*PASSAGE GIVEN*
And don’t be fooled that Benefits Street is a shining example of investigative journalism either. It’s not hard getting people like White Dee or Fungi to tell their stories; it doesn’t take nuanced arguments or complex negotiations. Often it’s harder to stop folk than start them. If your life is made up of being skint, being ignored, being off your face, then chances to tell your story to someone who seems interested don’t come along very often. The sense you’ll have from living the way you do is that no one gives a toss – that’s why you’ve got £50 a week and there’s mould growing up the walls of your kid’s bedroom. So when someone asks, you’ll answer.

Does that sound patronising? If so, let me further shock you by revealing that not only are the residents far from representative of everyone on benefits, the way they were presented was far from neutral. Programme-makers – and journalists – make decisions about how to represent people all day every day – it’s what we do. That the residents of James Turner Street came off as badly as they did tells you more about how poor people are viewed than anything the programme purported to reveal.

*OBJECTIVE 1*
Output the stretch of the records from the line containing "Where should I" through the end of the records as a Markdown table with the columns Row and Line, skipping blank lines and omitting the pictures.
The records have no connection to the passage about Benefits Street.

*RECORDED DATA*
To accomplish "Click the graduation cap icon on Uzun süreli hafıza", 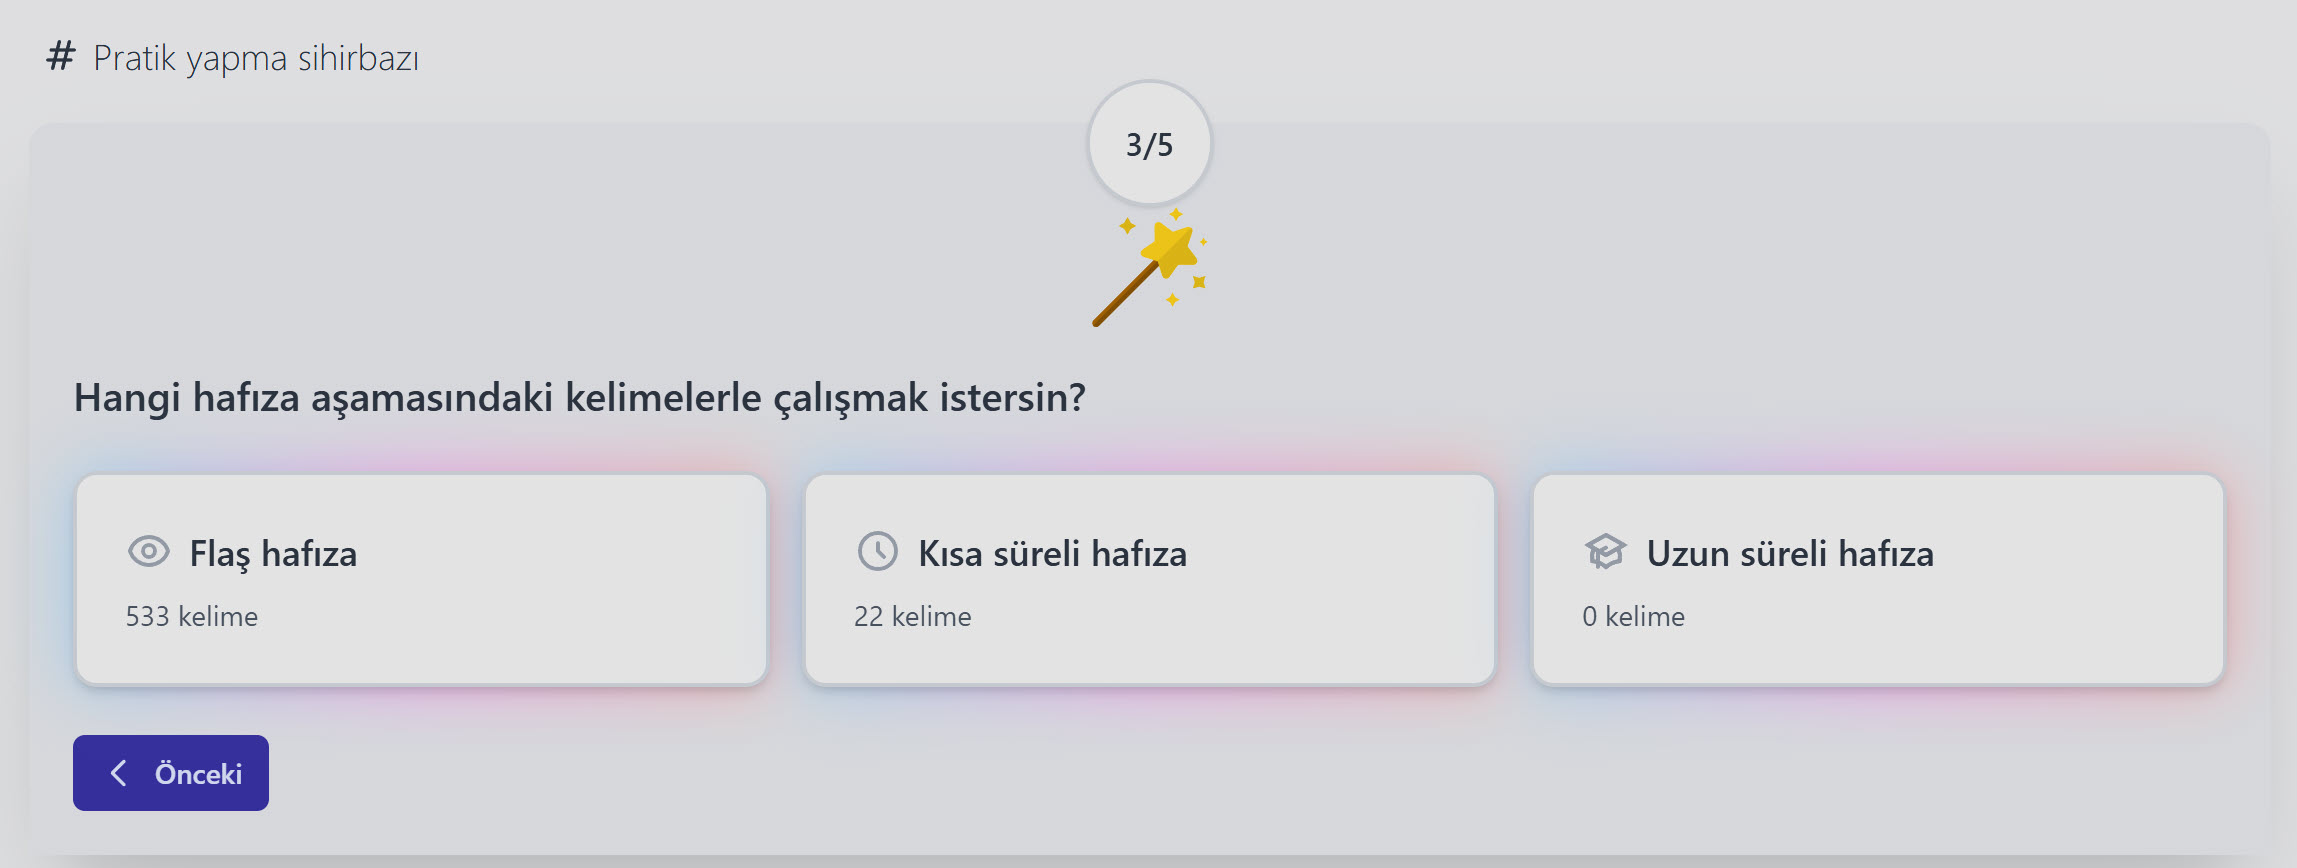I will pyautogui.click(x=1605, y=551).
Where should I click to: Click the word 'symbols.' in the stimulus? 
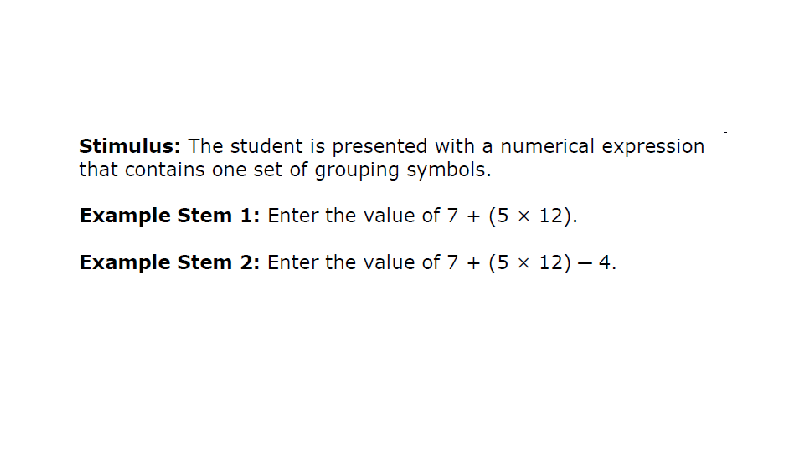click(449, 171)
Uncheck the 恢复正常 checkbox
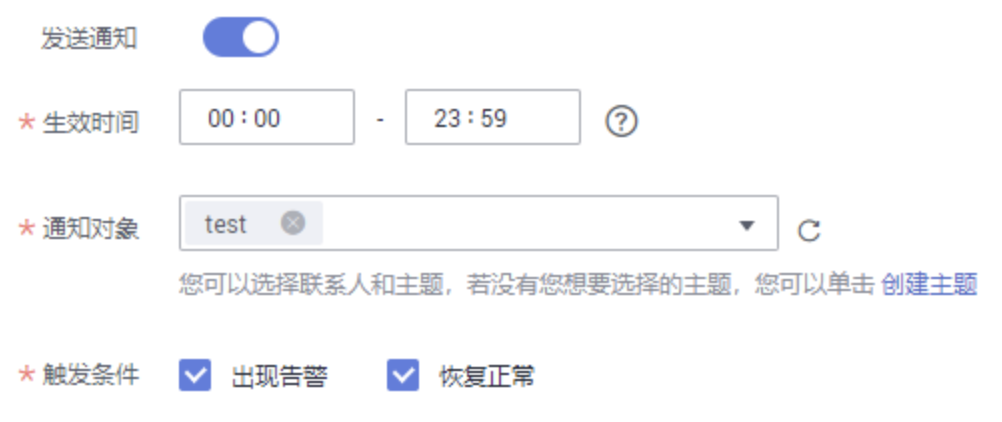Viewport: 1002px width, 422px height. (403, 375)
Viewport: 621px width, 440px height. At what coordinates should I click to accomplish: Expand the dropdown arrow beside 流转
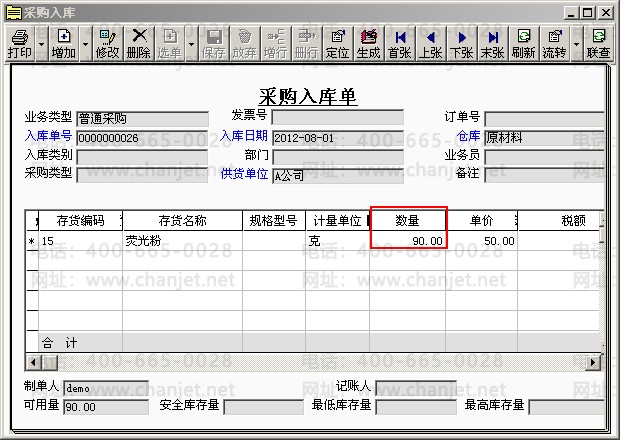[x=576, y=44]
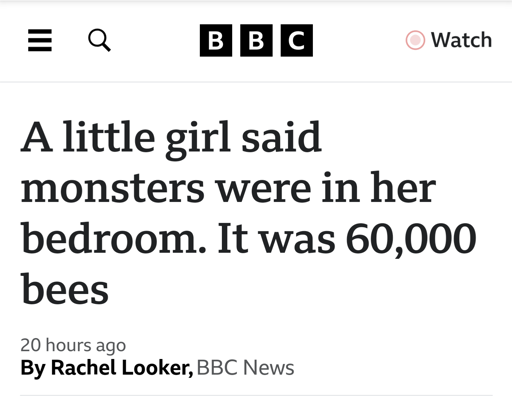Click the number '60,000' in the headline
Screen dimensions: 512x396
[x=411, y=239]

*OBJECTIVE 2*
Reproduce the stretch of the passage about Benefits Street from "And don’t be" through "asks, you’ll answer." word for word.

*WRITTEN RESPONSE 1*
| Row | Line |
|---|---|
| 1 | Where should I click to: Click the word 'symbols.' in the stimulus?  |
| 2 | click(449, 171) |
| 3 | Uncheck the 恢复正常 checkbox |
| 4 | Viewport: 1002px width, 422px height. (403, 375) |
| 5 | Viewport: 621px width, 440px height. At what coordinates should I click to accomplish: Expand the dropdown arrow beside 流转 |
| 6 | [x=576, y=44] |
| 7 | Click the number '60,000' in the headline |
| 8 | Screen dimensions: 512x396 |
| 9 | [x=411, y=239] |

*WRITTEN RESPONSE 2*
And don’t be fooled that Benefits Street is a shining example of investigative journalism either. It’s not hard getting people like White Dee or Fungi to tell their stories; it doesn’t take nuanced arguments or complex negotiations. Often it’s harder to stop folk than start them. If your life is made up of being skint, being ignored, being off your face, then chances to tell your story to someone who seems interested don’t come along very often. The sense you’ll have from living the way you do is that no one gives a toss – that’s why you’ve got £50 a week and there’s mould growing up the walls of your kid’s bedroom. So when someone asks, you’ll answer.